Kolejna próba od lutego.Dam radę na pewno.

Odchudzanie się w okresie dojrzewania jest niezdrowe. ;x
i odezwała się ta, którą Bóg obdarzył idealną figurą ;>

dobra, ja też się do was przyłączam.
jak będę zapisywać to na necie, a nie tylko w dzienniku, to będzie większa motywacja.
a więc.
dzisiaj ważyłam 60,5 kg (na wzrost 166) i jak nie schudnę do 55 kg, to nie wychodzę w wakacje z domu.
zobaczymy jutro ;x
Ćwiczyć, ćwiczyć...
Ja czytałam dziś pełno informacji i można schudnąć nawet w cztery dni 7 kilo...ale to już chyba naprawdę by było nie zdrowe, mi wystarczy w ten tydzień 3-4 :D
a ja jestem na diecie od 2 stycznia i schudłam 4 kg:D
ja postarałam się ograniczyć słodkie. całkowicie mi się nie udało zaprzestać ich jedzenia. ;C
staram się wszędzie chodzić pieszo.
no i czekam na wiosnęę ;3 bo wtedy rozpoczyna się nasz sezon rowerowy! ;D
ja jednak zaczelam dopiero od dzis...
bo wczesniej bylam chora...i musialam normalnie jesc....:)
a od dzis zero slodyczy...
ok 5 posilkow dziennie,
nic po 19,
ok. 50brzuszkow
ok 20przysiadow
ok. 30min. na rowerku
10 dzień diety.
Zgubionych: 3 kg.
Ja dopiero zaczynam 4dzień diety...:)
Nie jem słodyczy...he
dziwie sie jak ja wytrzymuje^^
wszyscy zaczynają to i ja:)
cwiczenia+ogranicznie jedzenia bardziej kalorycznych rzeczy:)

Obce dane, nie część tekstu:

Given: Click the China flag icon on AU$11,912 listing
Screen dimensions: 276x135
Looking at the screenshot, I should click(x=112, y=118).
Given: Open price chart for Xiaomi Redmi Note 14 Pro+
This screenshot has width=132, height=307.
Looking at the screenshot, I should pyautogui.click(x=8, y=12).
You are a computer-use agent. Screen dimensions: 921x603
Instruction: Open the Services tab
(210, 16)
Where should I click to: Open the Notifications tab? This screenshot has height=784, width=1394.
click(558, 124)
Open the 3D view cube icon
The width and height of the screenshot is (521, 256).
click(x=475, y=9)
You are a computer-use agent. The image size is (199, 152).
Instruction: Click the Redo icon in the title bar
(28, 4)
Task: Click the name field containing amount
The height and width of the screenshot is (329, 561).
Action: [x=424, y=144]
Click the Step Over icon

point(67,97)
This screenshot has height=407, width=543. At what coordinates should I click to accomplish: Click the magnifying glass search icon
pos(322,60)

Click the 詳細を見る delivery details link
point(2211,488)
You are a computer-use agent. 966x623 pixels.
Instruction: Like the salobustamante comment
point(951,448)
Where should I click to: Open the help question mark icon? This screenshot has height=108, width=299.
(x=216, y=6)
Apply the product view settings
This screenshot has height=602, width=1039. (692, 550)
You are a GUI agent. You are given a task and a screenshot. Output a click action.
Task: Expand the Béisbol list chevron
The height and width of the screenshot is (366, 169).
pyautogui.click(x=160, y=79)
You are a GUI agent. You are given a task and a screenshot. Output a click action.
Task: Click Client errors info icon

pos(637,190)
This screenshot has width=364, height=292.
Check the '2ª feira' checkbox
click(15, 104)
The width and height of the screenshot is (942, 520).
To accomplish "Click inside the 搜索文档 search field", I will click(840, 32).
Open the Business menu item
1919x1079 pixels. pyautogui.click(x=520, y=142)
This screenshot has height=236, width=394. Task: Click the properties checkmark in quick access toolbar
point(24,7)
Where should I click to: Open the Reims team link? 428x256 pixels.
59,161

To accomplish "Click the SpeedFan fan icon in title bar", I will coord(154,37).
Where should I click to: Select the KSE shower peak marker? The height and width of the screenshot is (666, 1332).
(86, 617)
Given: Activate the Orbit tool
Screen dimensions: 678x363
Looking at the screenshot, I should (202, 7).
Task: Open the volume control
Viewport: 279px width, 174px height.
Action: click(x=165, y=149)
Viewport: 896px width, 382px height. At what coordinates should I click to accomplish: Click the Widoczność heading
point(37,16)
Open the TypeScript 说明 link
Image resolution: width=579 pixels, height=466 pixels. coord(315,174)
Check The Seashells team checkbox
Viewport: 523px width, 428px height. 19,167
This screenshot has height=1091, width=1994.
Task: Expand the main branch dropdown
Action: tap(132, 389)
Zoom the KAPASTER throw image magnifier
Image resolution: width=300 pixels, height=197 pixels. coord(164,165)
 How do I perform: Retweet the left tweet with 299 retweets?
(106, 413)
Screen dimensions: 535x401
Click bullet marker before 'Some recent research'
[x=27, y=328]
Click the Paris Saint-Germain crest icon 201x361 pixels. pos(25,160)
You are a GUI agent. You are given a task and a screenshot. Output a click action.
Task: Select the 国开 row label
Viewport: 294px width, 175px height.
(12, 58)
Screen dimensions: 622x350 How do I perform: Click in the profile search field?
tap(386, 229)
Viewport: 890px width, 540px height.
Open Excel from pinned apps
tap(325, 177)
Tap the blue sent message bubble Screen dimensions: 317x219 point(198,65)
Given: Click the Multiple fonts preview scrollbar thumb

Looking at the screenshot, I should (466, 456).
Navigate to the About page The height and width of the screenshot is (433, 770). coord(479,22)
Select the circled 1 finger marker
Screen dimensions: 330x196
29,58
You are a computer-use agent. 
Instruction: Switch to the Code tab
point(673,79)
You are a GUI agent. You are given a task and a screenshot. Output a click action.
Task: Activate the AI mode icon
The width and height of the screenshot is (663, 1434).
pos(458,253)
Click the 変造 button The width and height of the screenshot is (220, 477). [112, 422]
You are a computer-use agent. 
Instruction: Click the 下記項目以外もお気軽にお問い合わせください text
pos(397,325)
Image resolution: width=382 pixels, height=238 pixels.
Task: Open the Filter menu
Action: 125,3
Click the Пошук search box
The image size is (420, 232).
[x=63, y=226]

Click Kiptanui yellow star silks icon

Mam pytanko a ile macie wzrostu i ile teraz ważycie
trzeci dzien diety, z tym ze moja dieta jest inna i wpieprzam wszystko na co mam ochote ;D

Mam pytanko a ile macie wzrostu i ile teraz ważycie
175 cm, koło 62 kg.
hmm. pije dużo wody mineralnej, ograniczyłam słodycze, pije herbatę zieloną.
jem 3 posiłki dziennie.
a ćwiczenia:
tak ok. południa 50 brzuszków x3 (czyli 50 brzuszków, pięć sekund przerwy, 50 brzuszków, znowu pięć sekund przerwy i znowu 50 brzuszków. ; D)
i to samo wieczorem.
czyli dziennie razem 300 brzuszków.
wiadomo jakieś jeszcze ćwiczenia coś z tego: klik.

zobaczymy efekty po jakichś dwóch tygodniach. ; D

Mam pytanko a ile macie wzrostu i ile teraz ważycie

169 cm, 53 kg.
Zaczynam dopiero od dzisiaj. Tym razem się uda!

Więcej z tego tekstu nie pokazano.